6) Qualified pension plans provide pretax contributions and tax free compounding until withdrawals. Pretax contributions mean deposits escape near term taxation thereby allowing the full amount taken from salary to engage in advantageous compounding.
7) The principal benefit of non qualified plans is tax deferred compounding. After tax dollars deposited are not subject to taxation on dividends, interest and capital gains until withdrawal. At that time they are however subject to ordinary income tax rates.
8) A mutual fund would be more attractive than a tax deferred annuity when the lower overhead expense for a mutual fund and its taxation for dividends and capital gains at lower tax rates more than offset the benefits from tax deferred compounding for the annuity.
If the comparison is with an annuity which exchanges a fixed sum for a guarantee stream of income, the mutual fund, if an equity fund, would provide a higher return but also have higher risk. If the mutual fund were a bond fund the outcome would depend upon the relative returns of the fund versus the annuity and any taxation benefit of the bonds such as the one received by municipal bonds.
9) A capital needs analysis provides the amount of money required to fund a goal. It incorporates various return assumptions and other time value of money principles. Common complex capital needs analysis is performed for retirement, life insurance and to a lesser extent disability insurance.
10) Longevity risk is the chance of living longer than expected which can create an expense funding problem, while dying earlier than expected can bring about a loss of income difficulty for remaining household members.
11) Retirement needs assumes the funders will live on and calculates the amount of savings needed to support retirement. Life insurance protects against the possibility of premature death of the wage earner. It can provide the amount of insurance needed to replace that income. The amount needed to fund retirement (retirement needs) for the surviving person is one life cycle stage that is included in life insurance needs.
Both retirement needs and life insurance needs engage in the same basic calculation variables although retirement looks for savings per year and the lump sum needed at retirement while life insurance focuses on the lump sum required today to fund needs in the event of an untimely demise.
12) Many people believe that investing after retirement should be more conservative than investing prior to retirement. The reason is at retirement one of the life cycle assets, human assets is no longer available. Since any loss cannot be overcome by additional inflows from a job, people should invest more conservatively.
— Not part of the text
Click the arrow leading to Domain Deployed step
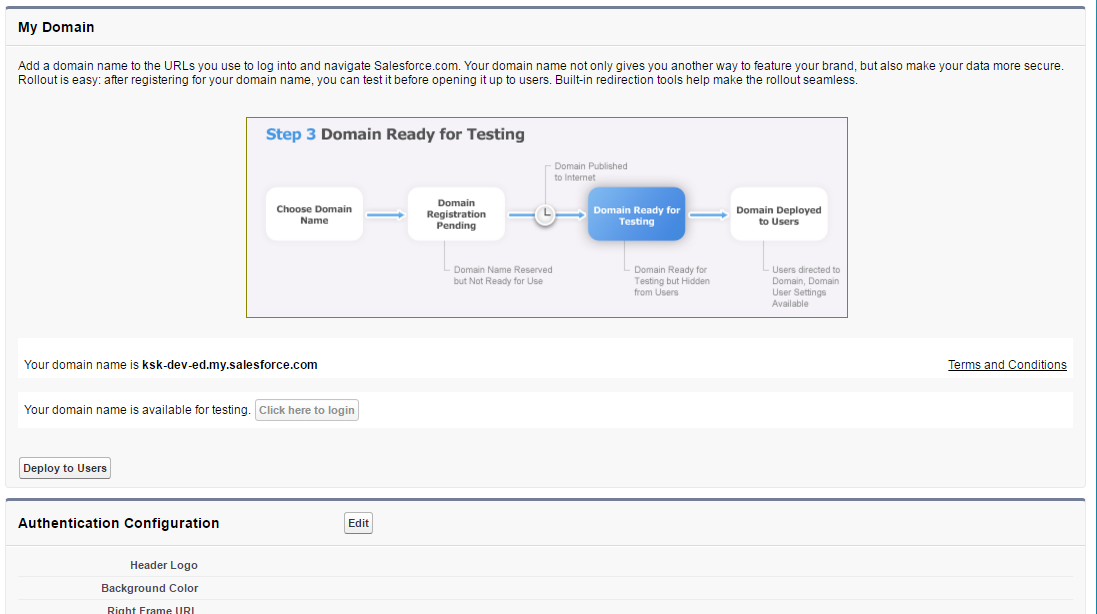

13) A significant portion of a retirement portfolio should be invested in equities. Retirement time frames have been lengthening and placing all monies in fixed obligations like bonds can bring about lower returns over an extended period of time and longevity risk as well as vulnerability to an upturn in inflation.
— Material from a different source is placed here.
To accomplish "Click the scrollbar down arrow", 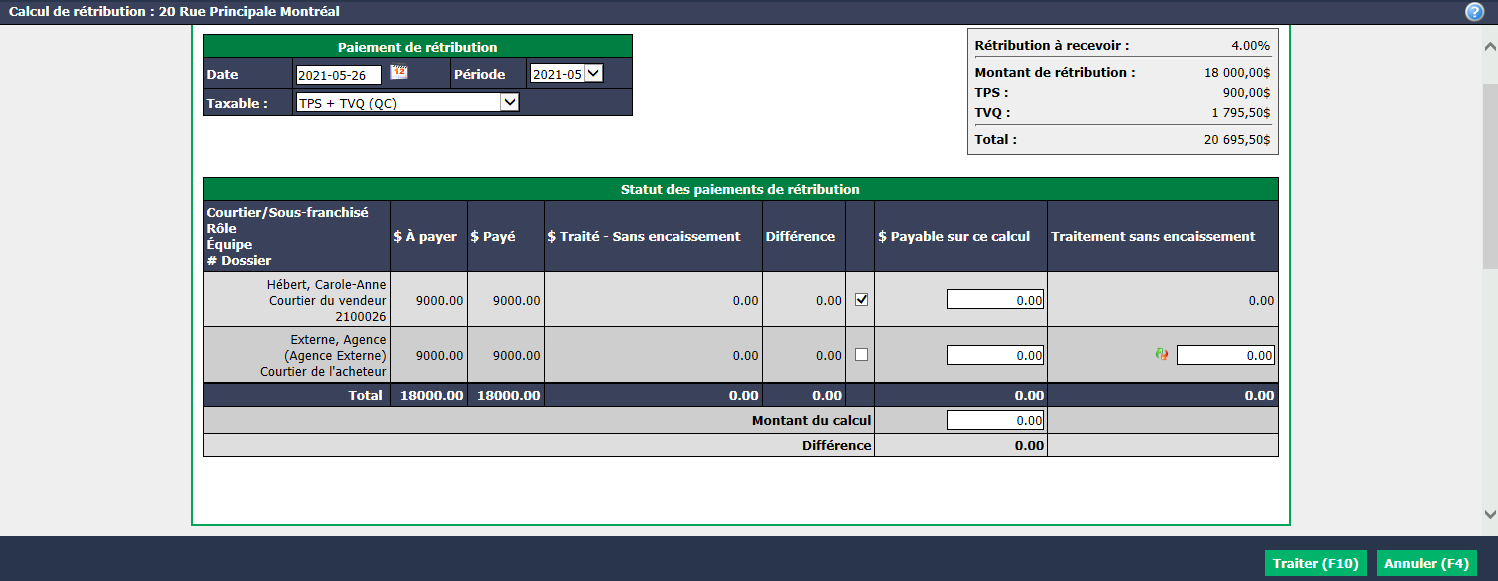I will click(1490, 513).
14) Withdrawal risk is the potential for withdrawals to be made in retirement assets when the stock market or other market invested in has declined sharply. Since the money is generally being used to fund retirement it generally will never be made up; a rebound in the market doesn’t help investments already employed for expenses. When that decline happens at the beginning of the retirement period; it can have particularly disadvantageous consequences on future monies available for future costs.
15) Ordinary annuities
Continues to provide income for extra long lives
Often not adjusted for inflation
Heirs receive nothing at death
No ability to take advance withdrawal
16) Decisions on taking Social Security early:
a) Risk tolerance and potential return on income taken and invested.
b) Current health.
c) Need for income.
d) Longevity of parents.
e) Marginal tax bracket now and later.